If the Melbourne edge location has the content already, been known as the content being cached at the edge location, it will be served directly to this Tasmania user. If the Melbourne edge location does not have the content, CloudFront will fetch the content from the Origin – in this case the web server in Montreal, using AWS (Amazon Web Services) global backbone network – which is faster and more reliable than the public Internet. 

The Origins in CloudFront are the sources holding the definitive version of the contents that are configured in CloudFront. 

CloudFront allows configurations to specify how long the contents stay in a CloudFront cache, before CloudFront asks the Origin of this content about any updated version again. For dynamic contents (contents that tend to change often), a shorter duration would be suitable. This will mean CloudFront asks the Origin more frequently. For static contents, increasing the duration is the way to go, as the users would get faster performance - the contents are more likely to be served directly from the edge cache, and the Origin would be less stressed, as it would receive less requests from CloudFront. 

The other benefit that CloudFront can provide is high availability, or fail-over functionality. CloudFront enables the concept of the Origin Group in which a Primary Origin and a Secondary Origin are defined. 

The Primary Origin will always be attempted first. In following scenarios, CloudFront automatically tries the Secondary Origin:

  • The Primary Origin is unavailable, or
  • The Primary Origin returns specific HTTP response status codes (that suggest a failure)

It is important to note, that the failover behaviour is per request based. Even if the previous request resulted in visiting the Secondary Origin, CloudFront would still try the Primary Origin first this time.       

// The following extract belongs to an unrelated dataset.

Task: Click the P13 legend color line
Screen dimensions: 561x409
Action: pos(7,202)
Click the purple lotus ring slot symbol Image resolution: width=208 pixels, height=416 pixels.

Let’s examine the CloudFront behaviours with Origin fail-over configured:

  • When the content is cached in the closest edge location and is within the defined caching duration, CloudFront returns the requested content directly to the user.
  • When the content is either not cached in that edge location, or that the duration has elapsed, CloudFront forwards the request to the Primary Origin.
  • If the Primary Origin returns a status code that is not configured for failover, such as one in the Success class (a code in 2xx) or the Redirection class (a code in 3xx), CloudFront serves the requested content to the viewer (and updated the cache where applicable).
  • If the Primary Origin returns an HTTP status code that has been configured as triggers for failover, then the CloudFront routes the request to the Secondary Origin
  • If CloudFront can not connect to the Primary Origin, or that the response from the Primary Origin takes longer than the defined timeout value in the defined number of attempts, then the CloudFront routes the request to the Secondary Origin

By default, CloudFront attempts to connect to the Primary Origin three (3) times, each with a ten (10) second timeout. This means it only tries the Secondary Origin after about 30 seconds. If it is desired to reduce the failover time, one should consider reducing one or more of these parameters: Origin connection timeout, Origin connection attempts, and Origin response timeout (this one is only applicable to custom origins).

If the Secondary Origin also fails, CloudFront can be configured to return to the user a custom error page. 

Only several web request types are supported in Origin failovers. Following HTTP method types are supported:

GET

HEAD

OPTIONS

These are the ‘requesting’ or ‘reading’ method types. They do not change the Origin contents. 

Requests with other HTTP method types (such as POST, PUT) will not trigger origin failover. This is likely due to the logic that modifying the contents at the Secondary Origin but not the Primary Origin is worse than advising the user that the content is not available. 

Amazon CloudFront and other modern content delivery network services also provide data security enhancements, such as web application firewalls and the defence to DDoS (Distributed Denial-of-Service) attacks. This will be a topic for another day.